Wortlos durchquerte der Pharao den Hof. Der Eunuch und die Priesterin folgten ihm. Erst als sie das Haus der Hohepriesterin verlassen hatten, machte der Herrscher schnaubend seiner Wut Luft. »Sie hat uns gewarnt! Uns, einen König und Gott! Wir sollen das Gelände des Artemisions nicht verlassen, weil sie sonst nicht für unsere Sicherheit garantieren kann. Das gleiche gilt auch für euch und alle anderen Mitglieder des Hofstaates. Bei Serapis, was hält das Schicksal noch für Schläge für uns bereit? Wir, der rechtmäßige Herrscher beider Ägypten, sind eingesperrt und der Gnade eines Weibes ausgeliefert! Dabei haben meine Ahnen einst sogar über diese stolze Stadt geherrscht.«
»Sollen wir Ephesos verlassen und an einem anderen Ort Asyl suchen, Göttlicher?«
Der Herrscher blieb stehen und hob seine Hände zum Himmel.

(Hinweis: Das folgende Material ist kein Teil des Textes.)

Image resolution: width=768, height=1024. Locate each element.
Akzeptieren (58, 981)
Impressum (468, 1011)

»An einen anderen Ort gehen? Wohin denn? Wo sind wir denn vor den Meuchlern unserer treulosen Tochter sicher? Selbst die Götter haben sich doch gegen uns verschworen. So wie die Dinge stehen, wäre es sogar gefährlich, vom Artemision bis zum Hafen zu gehen. Die Hohepriesterin behauptet, das Volk der Stadt sei außer sich wegen des Frevels, den Buphagos begangen hat, als er die Prozession störte. Diese Priesterin hat die Orakel befragt und glaubt nicht, daß die Göttin es war, die den Mundschenk gerichtet hat. Zu guter Letzt glaubte uns dieses respektlose Weib sogar die Warnung mit auf den Weg geben zu müssen, dafür zu sorgen, daß die Machtkämpfe des Hofes nicht an diesem heiligen Ort ausgetragen werden sollen. Angeblich würden wir das Asylrecht der Göttin durch unser schändliches Treiben verhöhnen. Was denkst du dazu, Potheinos? Gibt es jemanden, der das Asylrecht verletzt und weitere Morde plant?« Die Stimme des Pharao hatte bei den letzten beiden Sätzen einen drohenden Ton angenommen.

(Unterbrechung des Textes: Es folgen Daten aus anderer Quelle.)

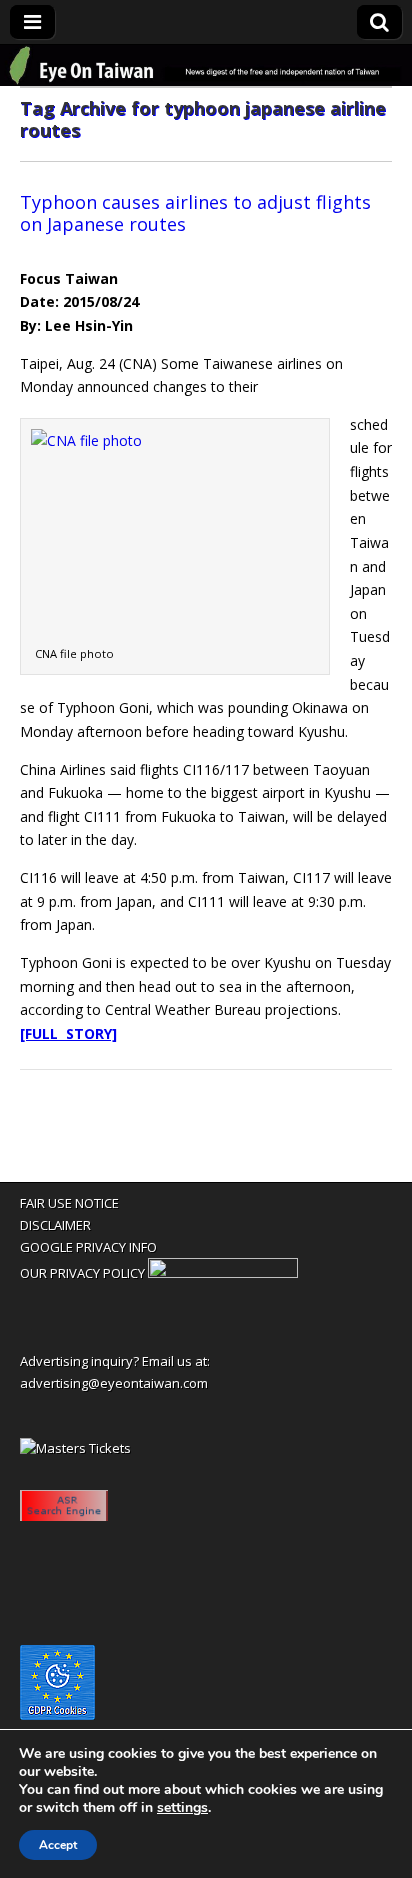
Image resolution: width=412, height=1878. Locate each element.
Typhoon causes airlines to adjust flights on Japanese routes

»Nein, Göttlicher! Es war Artemis, die den Frevler gerichtet hat. Daran kann nicht der mindeste Zweifel bestehen.«
»Und Thanatos?« Samu blickte von einem zum anderen. Die beiden Männer schwiegen. Schließlich machte der Pharao eine wegwerfende Geste. »Was wissen wir schon von den Göttern dieses Landes. Du bist Priesterin, Samu. Es ist deine Aufgabe, dich um uns zu kümmern. Wenn du glaubst, wir sind durch Thanatos in Gefahr, dann rufe Isis zu unserem Schutz an!«
»Die Zauberreiche beschützt nur jene, die ihr Respekt erweisen. Einen Gott zu verhöhnen, ist eine gefährliche Sache. Ich hoffe, Ihr wißt dies, Göttlicher.«
Ptolemaios schnaubte verächtlich. »Wir sind selbst ein Gott, Sterbliche. Vergiß das nicht! Für uns gelten deine Gesetze nicht!«
Dunkle Wolken verfinsterten den Himmel. Es würde nicht mehr lange dauern, bis es zu regnen anfing. Die drei beschleunigten ihre Schritte, während von der See her Donnergrollen ertönte.